Kirsten smiled pleasantly as though she had all the time
in the world. Her Southern manners were a natural match for Elliot's patrician ones. She said, "As far as I'm concerned, you may go right ahead and answer Dr. Gregory's question. There is no longer any need to use my absence as an excuse not to reply. And I'm as anxious as my client is to hear what you have to say."
    Elliot scratched that itchy eyebrow again. Then he straightened his perfectly straight eyeglasses. "Now isn't the appropriate time," he said. "Will you please persuade your client to clear this office? The alternative is something . . . I would prefer to avoid."

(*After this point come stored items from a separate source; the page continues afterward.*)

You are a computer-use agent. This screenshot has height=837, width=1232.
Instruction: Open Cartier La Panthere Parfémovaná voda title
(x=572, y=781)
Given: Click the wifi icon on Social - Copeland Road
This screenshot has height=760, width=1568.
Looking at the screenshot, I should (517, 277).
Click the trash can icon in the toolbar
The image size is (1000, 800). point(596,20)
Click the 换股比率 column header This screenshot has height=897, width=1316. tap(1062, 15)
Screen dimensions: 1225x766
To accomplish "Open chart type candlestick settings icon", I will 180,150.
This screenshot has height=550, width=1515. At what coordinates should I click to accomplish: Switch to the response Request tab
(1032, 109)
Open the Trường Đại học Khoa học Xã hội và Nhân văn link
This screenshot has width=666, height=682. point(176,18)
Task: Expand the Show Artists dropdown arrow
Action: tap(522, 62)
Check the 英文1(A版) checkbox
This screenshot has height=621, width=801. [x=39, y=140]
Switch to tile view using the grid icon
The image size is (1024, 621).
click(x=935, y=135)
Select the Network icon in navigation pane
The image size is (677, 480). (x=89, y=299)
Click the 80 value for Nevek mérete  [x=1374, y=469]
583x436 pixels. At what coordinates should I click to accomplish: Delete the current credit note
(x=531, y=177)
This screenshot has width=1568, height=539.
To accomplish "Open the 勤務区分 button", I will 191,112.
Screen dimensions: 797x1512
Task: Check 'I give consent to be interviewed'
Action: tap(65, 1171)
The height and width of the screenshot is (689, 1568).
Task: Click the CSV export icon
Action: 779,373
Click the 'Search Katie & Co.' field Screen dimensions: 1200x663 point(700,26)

    She looked at me then. Her glance was exceedingly brief, just long enough to allow her to make a determination about my disposition. Then she turned back to Elliot. "If you'll excuse us for just a few moments, Dr. Gregory and I will talk. I've always preferred to do my persuading in private."

FORTY.ONE

"YOU'RE NOT going to win this one, Alan. Let's get out of here," Kirsten said. "We live to fight another day."
    I was back at the glass partition. Elliot had gone through the door into the interior corridor—if for no other reason than to demonstrate to me that he could and that I couldn't. It was apparent that the bolt cutter had worked on Michael's nylon chains. The cops were standing him up from Lauren's desk.